Obama ordered the EPA to reevaluate a request from California and 13 other states to set automobile emissions standards that are tougher than federal standards. He also directed the Department of Transportation to act swiftly to establish higher fuel-economy standards, starting with model year 2011.
The president called for significant investment in energy and efficiency measures in the economic stimulus package, and affirmed his desire for the United States to take charge on an international climate change treaty. He also pledged to require U.S. automakers to meet a 35-miles-per-gallon fuel-economy standard by 2020, as called for in the 2007 energy bill.
Today’s executive orders are the “first steps on our journey toward energy independence,” Obama said, and would reduce dependence on foreign oil by 2 million barrels a day. Dependence on foreign oil “bankrolls dictators, pays for nuclear proliferation, and fuels both sides of the war on terror,” he said. This is “compounded by the long-term effects of climate change,” he continued, which could result in violence, shrinking coast lines, and environmental catastrophes. “There is nothing new about these warnings. Presidents have been sounding these alarms for decades. Year after year, decade after decade, we’ve chosen delay over decisive action.”
With regard to California’s emissions policy, Obama said the EPA will “determine the best way forward,” taking into account the challenges to the auto industry. The Bush administration and other opponents of California’s request have argued that granting the waiver would create a patchwork of laws across the country that would make rules difficult to enforce. Though he voiced sympathy to that concern, Obama added that “we must help [the auto industry] thrive by building the efficient cars of tomorrow.”

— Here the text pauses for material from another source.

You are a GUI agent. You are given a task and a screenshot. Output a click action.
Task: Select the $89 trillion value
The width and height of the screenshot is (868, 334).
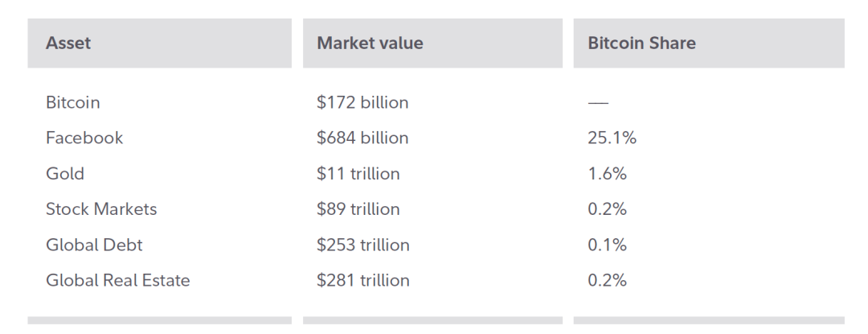coord(358,209)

California Gov. Arnold Schwarzenegger (R) sent a letter to Obama last week urging early action on the waiver. The new administration, said Schwarzenegger, “has a unique opportunity to both support the pioneering leadership of these states and move America toward global leadership on addressing climate change.” In her confirmation hearing, new EPA administrator Lisa Jackson indicated that she would reconsider their request. Jackson appeared beside Obama at today’s press conference.
The decision on California’s request will affect at least 13 other states. Arizona, Connecticut, Maine, Maryland, Massachusetts, New Jersey, New Mexico, New York, Oregon, Pennsylvania, Rhode Island, Vermont and Washington have pledged to adopt California’s standards, and similar rules are under consideration in a several other states.
Schwarzenegger issued a statement today praising Obama’s decision. “Allowing California and other states to aggressively reduce their own harmful vehicle tailpipe emissions would be a historic win for clean air and for millions of Americans who want more fuel-efficient, environmentally friendly cars,” he said. “My administration has been fighting for this waiver since 2005 and we will not give up until it is granted because we owe it to our children and to our grandchildren to do more than just protect our natural resources, we must also work to improve them so that we leave behind an environment for future generations that is better than it is today.”
Rep. Henry Waxman, the California Democrat who is seen as a key ally for Obama’s climate agenda, said Obama’s move “is a tremendous and long overdue step for energy independence and the environment. President Obama is taking the nation in a decisive new direction that will receive broad support across the country.”
Obama also called for the United States to “make it clear that the United States is ready to lead” on climate change, and would “make sure nations like China and India are doing their part.”
“America will not be held hostage to dwindling resources, hostile regimes, and a warming planet,” he concluded, before signing the executive orders. “Now is the time to make tough choices.”
“No single issue is as fundamental to our future as energy,” said Obama. “The days of Washington dragging its heels are over.” In what could be seen as a stark jab at the Bush administration’s equivocal approach to climate science, Obama said, “My administration will not deny facts. We will be guided by them.”
As one might expect, today’s announcements were met with enthusiasm from the environmental community. “In their first week, President Obama and his Green Dream Team have already started a full-court press to create clean energy jobs, promote energy independence and address global warming,” said League of Conservation Voters President Gene Karpinski. “Giving states the power to regulate tailpipe emissions and moving forward on a national increase in fuel efficiency are the bold and necessary moves we expected from President Obama, who campaigned on the issue of fuel efficiency and fighting global warming.”
“Making cars both cleaner and more efficient will reduce America’s dependence on oil and rev up our fight against global warming,” said Environment America Executive Director Margie Alt. “President Obama signaled that his EPA will partner with the states that have been leading the effort to reduce the pollution that causes global warming. … [T]his announcement will put cleaner cars on the road and America in the fast lane to reducing our dependence on oil, fighting global warming, and kick-starting the clean, green economy.”
Meanwhile, over in the land that time forgot, Sen. James Inhofe (R-Okla.), Washington’s leading climate change denier, said Obama’s move on the emissions waiver amounts to “environmental thuggery,” according to the Tulsa World.